Setting up and Installation

Setting up your own local surveillance system is straightforward.

  1. Clone the repository and install dependencies

    git clone https://github.com/kalpgarg/home_cam_security.git
    cd home_cam_security
    pip install -r requirements.txt

  2. Configure your environment

    You need to set up your DVR stream URLs, Telegram Bot API key, and channel ID. These are stored securely in a file like custom_cam_info.json. Use the crop_image.py tool to define your motion detection zones.

  3. Run the main server

    Launch the monitoring script, which will in turn start all other necessary components.

    python script_mon.py

Results

Sample Captured Video

This is a clip captured automatically when motion was detected by one of the CCTV cameras.

Telegram Alert Screenshot

As soon as motion is detected, this recording is sent to your configured Telegram channel or group.

Telegram Notification

These real-time alerts allow you to monitor your home or premises even when you’re away—no need to check manually.
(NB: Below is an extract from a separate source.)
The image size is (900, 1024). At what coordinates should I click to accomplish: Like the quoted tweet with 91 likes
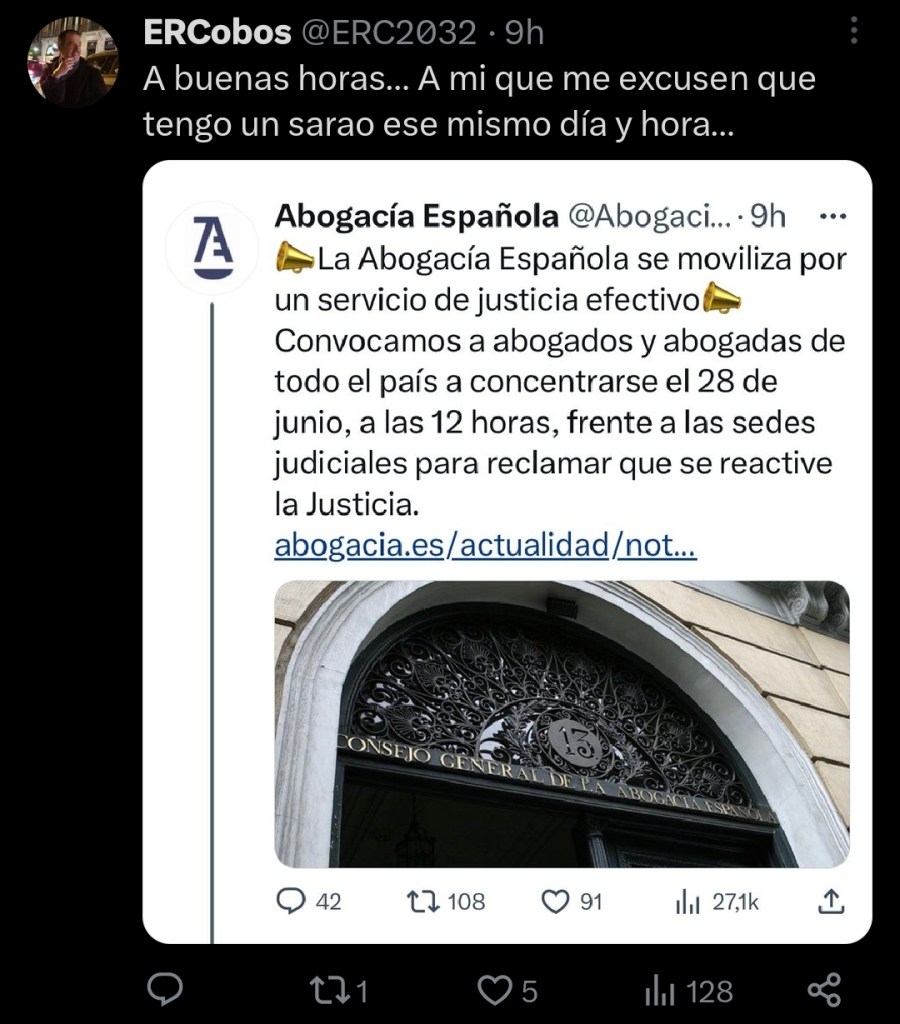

References & Further Reading

  • Project GitHub Repository

    Explore the source code, fork the repository, and contribute to the project. Contributions are welcome!
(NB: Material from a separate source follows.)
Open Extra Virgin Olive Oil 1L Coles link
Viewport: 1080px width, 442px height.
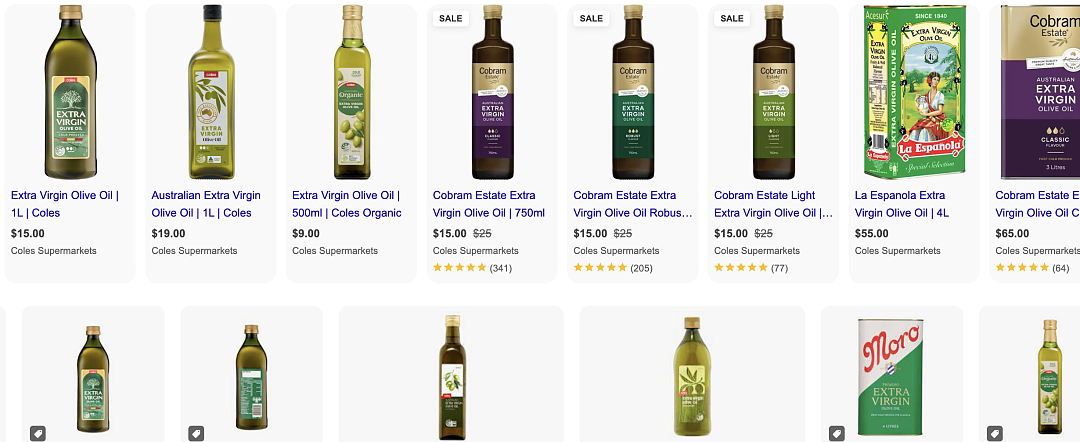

    https://github.com/kalpgarg/home_cam_security.git

  • Key OpenCV Modules Used

    This project relies heavily on the OpenCV library for video processing. Understanding these core functions can help you customize the project further.

    • cv2.VideoCapture: Used to connect to and read frames from the camera's RTSP stream.
    • cv2.VideoWriter: Used to save the detected motion events as .mp4 video files.
    • cv2.cvtColor: To convert color video frames into grayscale for motion analysis.
    • cv2.GaussianBlur: Applied to frames to reduce image noise and prevent minor fluctuations from being detected as motion.
    • cv2.absdiff: To compute the pixel-by-pixel difference between two frames, forming the basis of motion detection.
    • cv2.threshold: To convert the difference image into a binary image, clearly separating areas of significant change (motion) from the static background.
    • cv2.fillPoly: To create a specific region-of-interest mask, ensuring motion detection is confined to user-defined areas like doorways or windows.
    • cv2.bitwise_and: Used to apply the region-of-interest mask to the video frames, effectively ignoring all motion outside the defined polygon.